Angus took a long, slow sip of his drink, only to find he could no longer taste it.
Fitz tapped a finger against his lips. “No? Too busy drinking? Well, I’ll say it—for a woman like that, every weekend ought to be a dirty weekend.”
Angus turned to Fitz. Everything in him clenched, as if readying to take a swing.
By the glint in Fitz’s eye, he knew it. Hell, he’d have welcomed it. As if it would prove a point. A point Angus had no intention of helping him make.
“Enough,” Angus managed through gritted teeth. “You’re talking about someone’s mother.”

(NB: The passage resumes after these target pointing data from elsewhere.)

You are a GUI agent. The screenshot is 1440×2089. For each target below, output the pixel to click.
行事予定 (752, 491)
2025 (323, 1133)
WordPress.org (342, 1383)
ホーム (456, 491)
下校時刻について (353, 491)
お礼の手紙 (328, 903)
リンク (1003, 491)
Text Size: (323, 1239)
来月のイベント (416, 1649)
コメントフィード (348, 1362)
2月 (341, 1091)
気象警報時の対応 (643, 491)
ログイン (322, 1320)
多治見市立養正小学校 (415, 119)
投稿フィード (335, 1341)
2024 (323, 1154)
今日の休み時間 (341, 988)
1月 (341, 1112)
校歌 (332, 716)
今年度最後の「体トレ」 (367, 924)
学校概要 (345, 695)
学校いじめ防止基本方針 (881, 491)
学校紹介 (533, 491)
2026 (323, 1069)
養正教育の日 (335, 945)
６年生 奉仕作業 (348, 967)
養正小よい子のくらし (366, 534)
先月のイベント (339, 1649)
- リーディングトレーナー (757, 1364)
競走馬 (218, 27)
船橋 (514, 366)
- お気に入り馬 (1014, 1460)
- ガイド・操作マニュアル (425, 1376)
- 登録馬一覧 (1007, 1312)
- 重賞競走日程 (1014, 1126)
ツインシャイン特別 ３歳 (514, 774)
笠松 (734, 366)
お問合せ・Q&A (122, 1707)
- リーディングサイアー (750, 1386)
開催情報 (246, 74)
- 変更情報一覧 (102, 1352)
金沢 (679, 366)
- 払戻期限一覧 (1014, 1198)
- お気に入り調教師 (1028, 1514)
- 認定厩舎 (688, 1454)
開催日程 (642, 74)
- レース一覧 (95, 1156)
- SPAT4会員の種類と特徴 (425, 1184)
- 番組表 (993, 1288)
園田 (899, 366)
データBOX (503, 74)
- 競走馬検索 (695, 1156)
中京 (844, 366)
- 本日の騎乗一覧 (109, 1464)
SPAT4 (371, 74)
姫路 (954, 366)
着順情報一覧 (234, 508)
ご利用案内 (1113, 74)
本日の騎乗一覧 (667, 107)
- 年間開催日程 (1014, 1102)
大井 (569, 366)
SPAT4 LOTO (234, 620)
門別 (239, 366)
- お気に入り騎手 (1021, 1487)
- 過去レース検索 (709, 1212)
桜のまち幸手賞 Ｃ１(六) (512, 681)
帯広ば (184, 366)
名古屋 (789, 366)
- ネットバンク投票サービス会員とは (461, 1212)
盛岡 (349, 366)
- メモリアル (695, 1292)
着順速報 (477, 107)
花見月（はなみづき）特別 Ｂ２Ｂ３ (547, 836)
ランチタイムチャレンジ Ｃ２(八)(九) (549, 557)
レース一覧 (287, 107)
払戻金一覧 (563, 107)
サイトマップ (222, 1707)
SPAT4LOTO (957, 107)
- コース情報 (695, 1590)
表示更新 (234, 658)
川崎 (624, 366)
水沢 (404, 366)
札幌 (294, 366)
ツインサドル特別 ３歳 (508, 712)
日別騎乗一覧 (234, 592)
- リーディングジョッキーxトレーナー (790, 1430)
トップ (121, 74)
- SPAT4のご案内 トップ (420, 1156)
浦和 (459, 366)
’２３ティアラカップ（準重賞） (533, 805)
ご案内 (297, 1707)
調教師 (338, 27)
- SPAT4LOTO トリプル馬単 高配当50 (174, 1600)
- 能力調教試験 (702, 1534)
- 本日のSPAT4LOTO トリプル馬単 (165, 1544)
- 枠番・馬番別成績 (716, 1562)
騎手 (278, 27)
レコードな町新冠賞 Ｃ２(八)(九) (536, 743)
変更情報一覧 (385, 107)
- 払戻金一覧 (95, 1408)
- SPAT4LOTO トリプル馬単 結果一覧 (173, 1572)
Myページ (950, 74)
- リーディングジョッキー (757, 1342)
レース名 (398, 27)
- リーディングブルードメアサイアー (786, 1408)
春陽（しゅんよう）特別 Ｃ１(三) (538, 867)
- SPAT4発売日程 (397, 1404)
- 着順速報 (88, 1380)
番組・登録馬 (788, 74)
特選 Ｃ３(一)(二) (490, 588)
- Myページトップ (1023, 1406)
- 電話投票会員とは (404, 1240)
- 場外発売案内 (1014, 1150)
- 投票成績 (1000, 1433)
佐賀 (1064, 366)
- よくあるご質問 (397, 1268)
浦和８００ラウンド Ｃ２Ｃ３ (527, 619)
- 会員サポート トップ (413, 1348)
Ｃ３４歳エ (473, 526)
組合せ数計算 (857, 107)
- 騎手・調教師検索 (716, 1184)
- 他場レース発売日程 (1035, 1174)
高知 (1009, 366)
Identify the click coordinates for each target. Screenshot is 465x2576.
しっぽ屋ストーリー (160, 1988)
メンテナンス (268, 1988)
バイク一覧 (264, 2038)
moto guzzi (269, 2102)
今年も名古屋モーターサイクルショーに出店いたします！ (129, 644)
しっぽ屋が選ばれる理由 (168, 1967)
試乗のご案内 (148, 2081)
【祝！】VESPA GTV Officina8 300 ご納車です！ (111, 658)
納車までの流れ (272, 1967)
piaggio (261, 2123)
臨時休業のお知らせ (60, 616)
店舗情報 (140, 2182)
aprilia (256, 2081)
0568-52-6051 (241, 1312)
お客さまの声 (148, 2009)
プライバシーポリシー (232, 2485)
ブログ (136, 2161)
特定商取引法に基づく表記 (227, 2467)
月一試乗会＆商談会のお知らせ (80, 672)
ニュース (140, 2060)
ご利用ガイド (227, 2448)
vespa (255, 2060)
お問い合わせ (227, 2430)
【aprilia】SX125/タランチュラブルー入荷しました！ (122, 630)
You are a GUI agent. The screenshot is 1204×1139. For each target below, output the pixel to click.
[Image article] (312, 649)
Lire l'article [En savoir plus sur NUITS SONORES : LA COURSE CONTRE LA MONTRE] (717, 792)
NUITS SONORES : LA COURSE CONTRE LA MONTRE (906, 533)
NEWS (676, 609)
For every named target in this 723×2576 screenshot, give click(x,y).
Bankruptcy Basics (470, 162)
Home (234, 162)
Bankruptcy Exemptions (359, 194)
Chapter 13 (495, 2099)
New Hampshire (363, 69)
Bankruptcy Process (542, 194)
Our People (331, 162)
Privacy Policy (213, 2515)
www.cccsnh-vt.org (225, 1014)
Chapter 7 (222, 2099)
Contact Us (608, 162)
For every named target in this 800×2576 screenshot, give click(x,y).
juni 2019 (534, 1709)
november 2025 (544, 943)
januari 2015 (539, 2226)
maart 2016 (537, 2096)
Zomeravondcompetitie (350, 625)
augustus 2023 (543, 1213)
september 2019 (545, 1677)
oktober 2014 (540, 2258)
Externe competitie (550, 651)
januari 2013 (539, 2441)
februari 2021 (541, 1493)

At that, Fitz burst out laughing. He laughed until he had to grip the bar so as not to fall off his stool. “Man, you kill me. I gifted you so many other ways to defend her and that’s where your mind went? I guess if a guy is in need of a bucket of iced water to toss over himself, that’ll do it. Though, if the first thing you think of when you look at Lucinda is ‘mother’, then I worry for you and the future of our bloodline.”